# DESCRIPTION OF THE TASK
Word for word, copy each record that comes after this.

[Stored items]

——————

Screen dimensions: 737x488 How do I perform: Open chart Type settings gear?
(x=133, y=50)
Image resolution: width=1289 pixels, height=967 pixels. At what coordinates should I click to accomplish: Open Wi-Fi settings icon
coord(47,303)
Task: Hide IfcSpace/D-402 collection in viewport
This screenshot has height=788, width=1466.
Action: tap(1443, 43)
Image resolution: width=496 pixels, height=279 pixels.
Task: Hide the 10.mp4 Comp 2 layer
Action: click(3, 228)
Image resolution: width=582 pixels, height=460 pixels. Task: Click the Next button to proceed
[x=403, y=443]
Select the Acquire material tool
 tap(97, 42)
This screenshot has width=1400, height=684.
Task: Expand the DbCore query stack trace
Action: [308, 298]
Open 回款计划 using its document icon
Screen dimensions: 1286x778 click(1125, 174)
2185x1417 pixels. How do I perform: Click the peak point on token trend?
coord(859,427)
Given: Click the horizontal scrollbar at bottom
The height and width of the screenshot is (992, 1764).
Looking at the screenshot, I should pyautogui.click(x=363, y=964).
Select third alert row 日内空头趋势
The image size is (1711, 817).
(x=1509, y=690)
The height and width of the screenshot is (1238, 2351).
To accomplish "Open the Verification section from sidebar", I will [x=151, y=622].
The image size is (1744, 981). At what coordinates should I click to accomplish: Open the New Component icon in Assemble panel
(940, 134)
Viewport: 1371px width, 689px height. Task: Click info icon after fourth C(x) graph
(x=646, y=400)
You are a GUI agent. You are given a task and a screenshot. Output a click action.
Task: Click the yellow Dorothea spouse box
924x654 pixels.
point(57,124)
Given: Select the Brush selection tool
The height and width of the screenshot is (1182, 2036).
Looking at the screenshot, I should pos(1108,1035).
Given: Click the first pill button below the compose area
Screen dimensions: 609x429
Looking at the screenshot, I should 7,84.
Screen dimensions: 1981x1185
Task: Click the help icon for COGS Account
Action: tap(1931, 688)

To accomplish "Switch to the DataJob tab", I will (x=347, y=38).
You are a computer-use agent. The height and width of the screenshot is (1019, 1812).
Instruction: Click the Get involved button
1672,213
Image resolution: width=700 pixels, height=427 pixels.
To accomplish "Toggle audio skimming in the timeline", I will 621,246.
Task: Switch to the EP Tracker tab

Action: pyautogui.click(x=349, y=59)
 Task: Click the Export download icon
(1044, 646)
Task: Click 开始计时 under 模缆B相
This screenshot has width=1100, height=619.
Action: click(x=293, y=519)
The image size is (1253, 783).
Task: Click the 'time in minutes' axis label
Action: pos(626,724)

——————

# RESPONSE BELOW
Screen dimensions: 737x488 How do I perform: Open chart Type settings gear?
(x=133, y=50)
Image resolution: width=1289 pixels, height=967 pixels. At what coordinates should I click to accomplish: Open Wi-Fi settings icon
coord(47,303)
Task: Hide IfcSpace/D-402 collection in viewport
This screenshot has height=788, width=1466.
Action: tap(1443, 43)
Image resolution: width=496 pixels, height=279 pixels.
Task: Hide the 10.mp4 Comp 2 layer
Action: click(3, 228)
Image resolution: width=582 pixels, height=460 pixels. Task: Click the Next button to proceed
[x=403, y=443]
Select the Acquire material tool
 tap(97, 42)
This screenshot has width=1400, height=684.
Task: Expand the DbCore query stack trace
Action: [308, 298]
Open 回款计划 using its document icon
Screen dimensions: 1286x778 click(1125, 174)
2185x1417 pixels. How do I perform: Click the peak point on token trend?
coord(859,427)
Given: Click the horizontal scrollbar at bottom
The height and width of the screenshot is (992, 1764).
Looking at the screenshot, I should pyautogui.click(x=363, y=964).
Select third alert row 日内空头趋势
The image size is (1711, 817).
(x=1509, y=690)
The height and width of the screenshot is (1238, 2351).
To accomplish "Open the Verification section from sidebar", I will [x=151, y=622].
The image size is (1744, 981). At what coordinates should I click to accomplish: Open the New Component icon in Assemble panel
(940, 134)
Viewport: 1371px width, 689px height. Task: Click info icon after fourth C(x) graph
(x=646, y=400)
You are a GUI agent. You are given a task and a screenshot. Output a click action.
Task: Click the yellow Dorothea spouse box
924x654 pixels.
point(57,124)
Given: Select the Brush selection tool
The height and width of the screenshot is (1182, 2036).
Looking at the screenshot, I should pos(1108,1035).
Given: Click the first pill button below the compose area
Screen dimensions: 609x429
Looking at the screenshot, I should 7,84.
Screen dimensions: 1981x1185
Task: Click the help icon for COGS Account
Action: tap(1931, 688)

To accomplish "Switch to the DataJob tab", I will (x=347, y=38).
You are a computer-use agent. The height and width of the screenshot is (1019, 1812).
Instruction: Click the Get involved button
1672,213
Image resolution: width=700 pixels, height=427 pixels.
To accomplish "Toggle audio skimming in the timeline", I will 621,246.
Task: Switch to the EP Tracker tab

Action: pyautogui.click(x=349, y=59)
 Task: Click the Export download icon
(1044, 646)
Task: Click 开始计时 under 模缆B相
This screenshot has width=1100, height=619.
Action: click(x=293, y=519)
The image size is (1253, 783).
Task: Click the 'time in minutes' axis label
Action: pos(626,724)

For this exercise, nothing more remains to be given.